Even discount retailers are incorporating elements of smart growth into their expansion plans. Target and Home Depot feature smaller urban designs with multiple floors, escalators, street entrances and sometimes underground parking.

Target representatives declined requests for an interview, but the company has developed some noteworthy urban in-fill locations recently, including a three-story unit at the Nicollet Mall (a downtown street lined with a variety of retailers), in Minneapolis; a unit on Chicago’s North Side; and a store at the Atlantic Terminal Mall, in Brooklyn, N.Y., which is reputed to be one of the busiest Targets in the country.

Even Wal-Mart, in the right circumstances, can be said to adapt to smart-growth principles, says Norquist, who worked with the retail giant in locating at an urban redevelopment site in Milwaukee when he was mayor of that city. “It was the site of the Capitol Court Shopping Mall, which had died by the 1990s,” he said. “It was scraped clean by the developer, who put in blocks and streets. But it was an urban neighborhood, and the only retailer of any size that would come in was Wal-Mart. We found that Wal-Mart would accept fronting on a street with other buildings touching it if they could have their square footage — that’s what they really cared about.”

But not all smart-growth principles jibe with the schemes of retailers. One example involved parking placement and lighting at two different Walgreens in the same urban market, Kilduff recalls.

“At one of them, parking was near the door, but the other had its parking away from the door, in the rear, to promote a more pedestrian-friendly street,” Kilduff said. “The trouble was, customers complained that at night the outside of the store with the parking in back wasn’t as well lighted as it should have been.”

It was actually a matter of misperception, Kilduff says, because both stores followed the retailer’s strict standards with regard to exterior lighting and in fact had exactly the same amount of light near the entrance. “But because people had to walk further to the entrance, they believed that it was darker than it should have been,” he said.

A small problem, to be sure, but indicative of what retailers can face with smart growth, Kilduff says. “If the customers don’t accept it or don’t like it for some reason, then the retailers aren’t going to do it,” he said. “Retailers and retail developers will be amenable to smart growth as long as it doesn’t interfere with their business models.”

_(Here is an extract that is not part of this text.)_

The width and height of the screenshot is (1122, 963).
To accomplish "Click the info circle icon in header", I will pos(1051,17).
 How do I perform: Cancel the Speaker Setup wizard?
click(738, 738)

Parking may be in fact the biggest obstacle to acceptance of smart-growth principles by retailers. It has to go somewhere, but retailers tend to prefer to have it close by, while smart-growth advocates lean to more-distant, or at least to more-discreet, locations. In a few places, such as in-fill sites in densely populated, heavily pedestrian New York City or Chicago, parking is not an issue. But these are the exceptions.

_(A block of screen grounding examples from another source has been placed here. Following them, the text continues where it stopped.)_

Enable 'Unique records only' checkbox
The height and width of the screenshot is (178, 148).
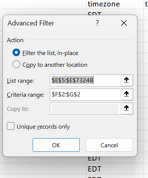11,126
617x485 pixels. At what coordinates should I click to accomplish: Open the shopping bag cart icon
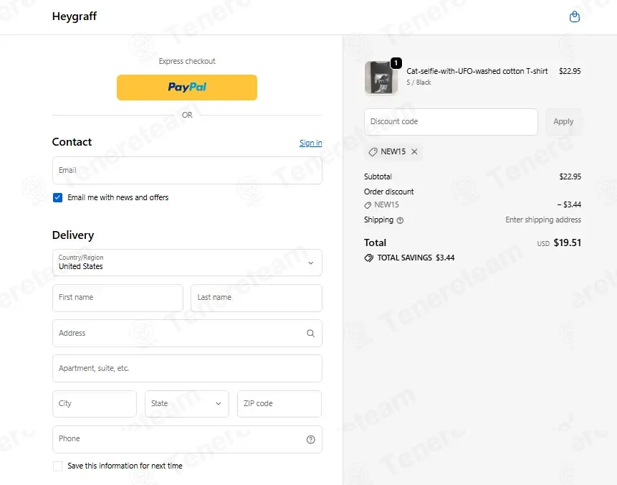point(574,17)
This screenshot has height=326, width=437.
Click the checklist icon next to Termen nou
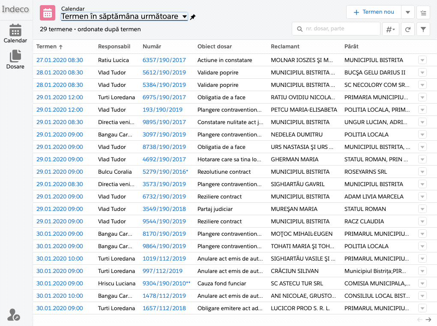click(423, 12)
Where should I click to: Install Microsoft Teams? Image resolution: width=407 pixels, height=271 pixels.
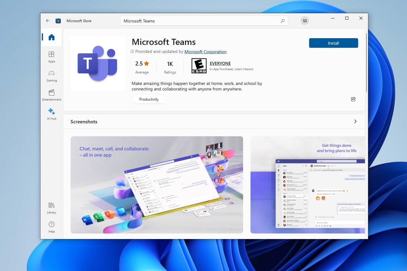click(333, 43)
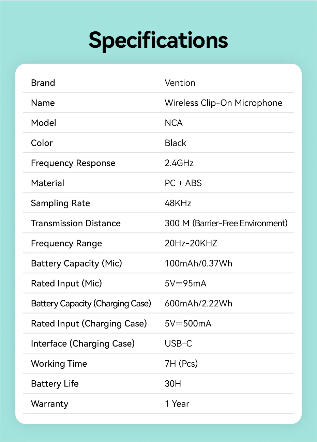
Task: Click the Transmission Distance label
Action: [76, 223]
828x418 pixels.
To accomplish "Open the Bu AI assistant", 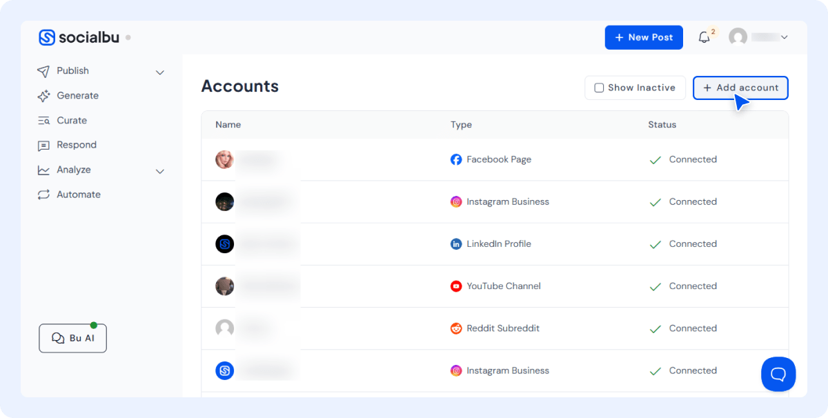I will click(x=72, y=338).
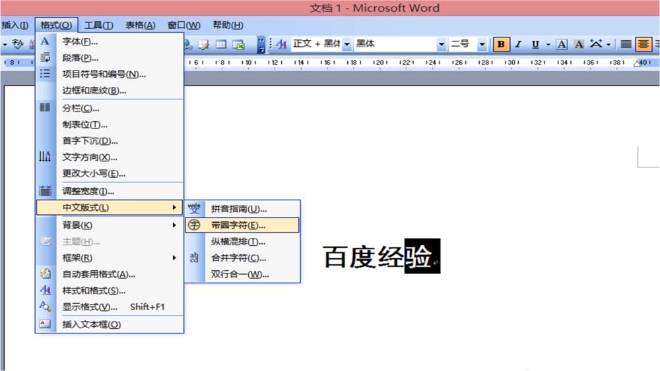This screenshot has width=660, height=371.
Task: Choose 合并字符 combine characters
Action: [238, 258]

“Parking is one of the biggest issues in designing retail in a mixed-use environment,” said Steven McKay, head of the retail practice of DLR Group, a nationwide architectural and engineering firm. “It’s a technical issue, but it can be a tough one. Most retailers have to have a certain number of parking spaces. That’s easy in a regional mall. But if you create a mixed-use environment with urban streets that have on-street parking, that doesn’t usually satisfy the parking requirement. The problem is, how do you create a unique sense of place and still have enough parking?”

The logistics of combining living, working, playing and shopping in one place can be complex too, McKay says. “How you live above a retail street and how you service residences can be complicated, because we all have deliveries and garbage pickup and so on,” he said. “But as retailers get more used to being part of mixed-use developments, they’re becoming more sensitive to the needs of the other users.” I n spite of these technical difficulties, McKay says his experiences designing mixed-use projects in such diverse places such as Florida, Kansas, Michigan and Oregon have shown him that it’s possible to reintegrate retail into the life of a city, which is one of the goals of smart growth.

The difficulties are nothing a good design cannot overcome, McKay says. “The mixed-use idea isn’t going to go away,” he said. “The American shopper expects it now. It will drive retail development, because it creates community and maximizes land usage.”